**Page text**
Content starts
Higashiyoshino (東吉野村, Higashiyoshino-mura) is a village located in Yoshino District, Nara Prefecture, Japan. As of 1 January 2025, the village had an estimated population of 1,322 and a population density of 10 persons per km^{2}. The total area of the village is 131.65 km2. It is where the last Japanese wolf was shot and killed on January 23, 1905. It is now kept as a specimen at the British Museum.

==Geography==
Located in central Nara Prefecture, the majority of the village terrain is mountainous. Mount Kunimi, at 1419 meters, is the highest mountain in the village. There are other mountains, such as Mount Takami, at 1248 meters, situated in the western portion of Higashiyoshino.

- Rivers: Yoshino River
- Mountains: Mount Kunimi, Mount Takami

===Surrounding municipalities===
Mie Prefecture
- Matsusaka
Nara Prefecture
- Kawakami
- Mitsue
- Soni
- Uda
- Yoshino

===Climate===
Higashiyoshino has a humid subtropical climate (Köppen Cfa) characterized by warm summers and cool winters with light to no snowfall. The average annual temperature in Higashiyoshino is 11.9 °C. The average annual rainfall is 1893 mm with September as the wettest month. The temperatures are highest on average in August, at around 23.5 °C, and lowest in January, at around 0.3 °C.

===Demographics===
Per Japanese census data, the population of Higashiyoshino is as shown below:

==History==
The area of Higashiyoshino was part of ancient Yamato Province. The villages of Ogawa, Takami, and Shigo were established on April 1, 1889, with the creation of the modern municipalities system. On March 1, 1958, the three villages merged to form the village of Higashiyoshino.

==Government==
Higashiyoshino has a mayor-council form of government with a directly elected mayor and a unicameral village council of eight members. Higashiyoshino, collectively with the other municipalities of Yoshino District, contributes two members to the Nara Prefectural Assembly. In terms of national politics, the village is part of the Nara 3rd district of the lower house of the Diet of Japan.

== Economy ==
The local economy is based on agriculture and forestry.

== Education ==
Higashiyoshino has one public elementary school and one public junior high school operated by the village government. The village does not have a high school.

==Transportation==
===Railways===
Higashiyoshino has no passenger railway service. The nearest train station is Haibara Station on the Kintetsu Osaka Line in Uda.
Content ends
**Data shown**
Content starts
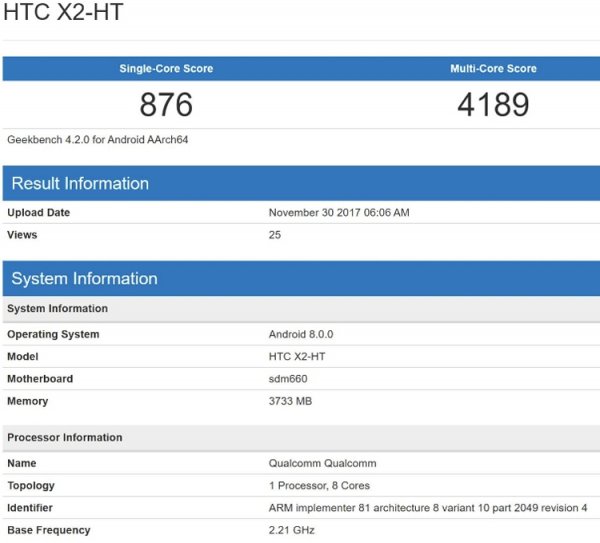The height and width of the screenshot is (543, 600).
Task: Click the November 30 2017 upload date value
Action: pos(339,213)
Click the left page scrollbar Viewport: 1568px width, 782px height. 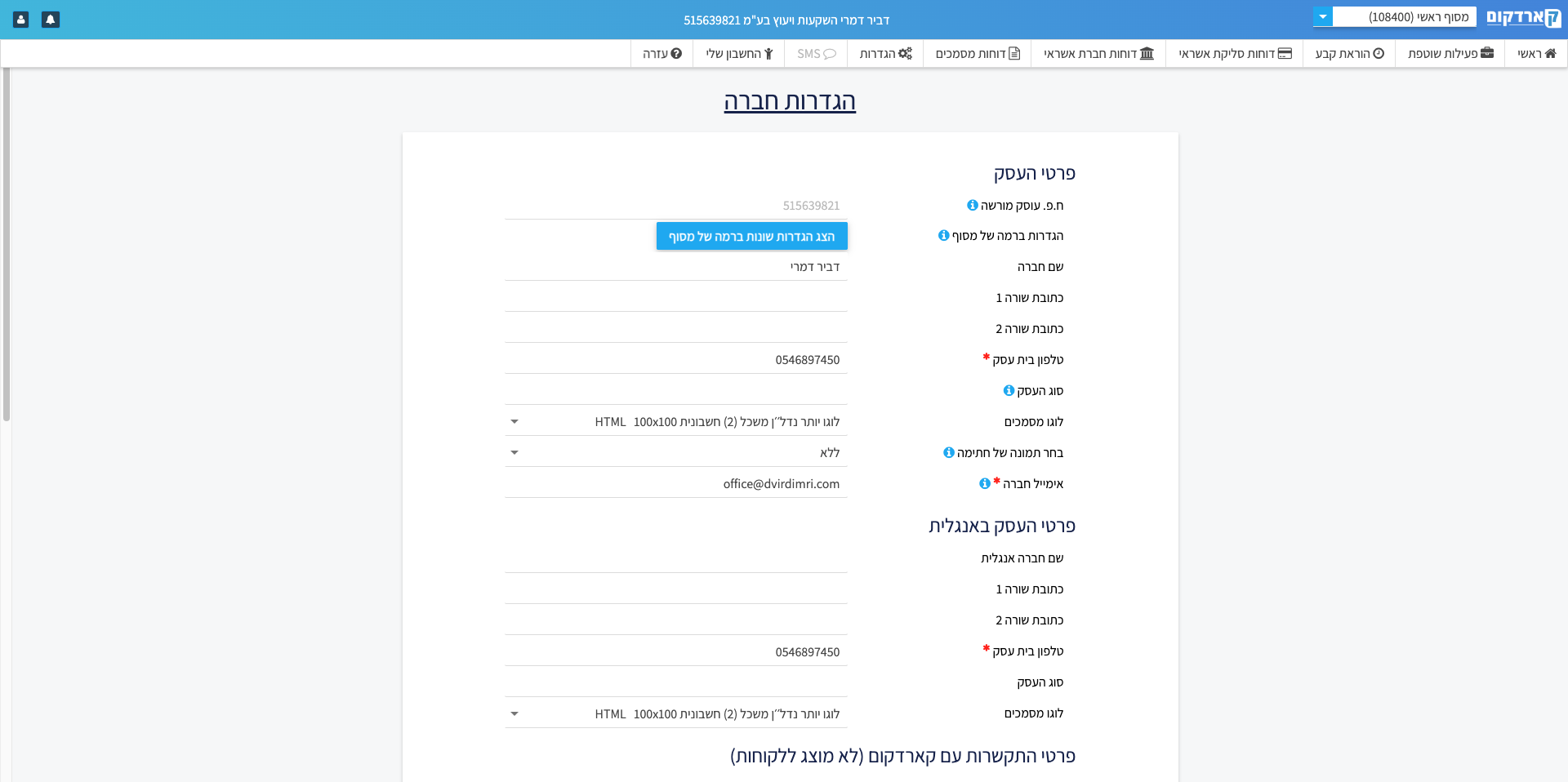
Content ends
**Exercises to complete**
**1.** From the Higashiyoshino text, reproduce word for word the part that begins at the words "Higashiyoshino (東吉野村, Higashiyoshino-mura)" and stops after "portion of Higashiyoshino.".
**2.** According to the Higashiyoshino text, what is the nearest train station to the village?

**Expected responses**
**1.**
Higashiyoshino (東吉野村, Higashiyoshino-mura) is a village located in Yoshino District, Nara Prefecture, Japan. As of 1 January 2025, the village had an estimated population of 1,322 and a population density of 10 persons per km^{2}. The total area of the village is 131.65 km2. It is where the last Japanese wolf was shot and killed on January 23, 1905. It is now kept as a specimen at the British Museum.

==Geography==
Located in central Nara Prefecture, the majority of the village terrain is mountainous. Mount Kunimi, at 1419 meters, is the highest mountain in the village. There are other mountains, such as Mount Takami, at 1248 meters, situated in the western portion of Higashiyoshino.

**2.** Haibara Station on the Kintetsu Osaka Line in Uda.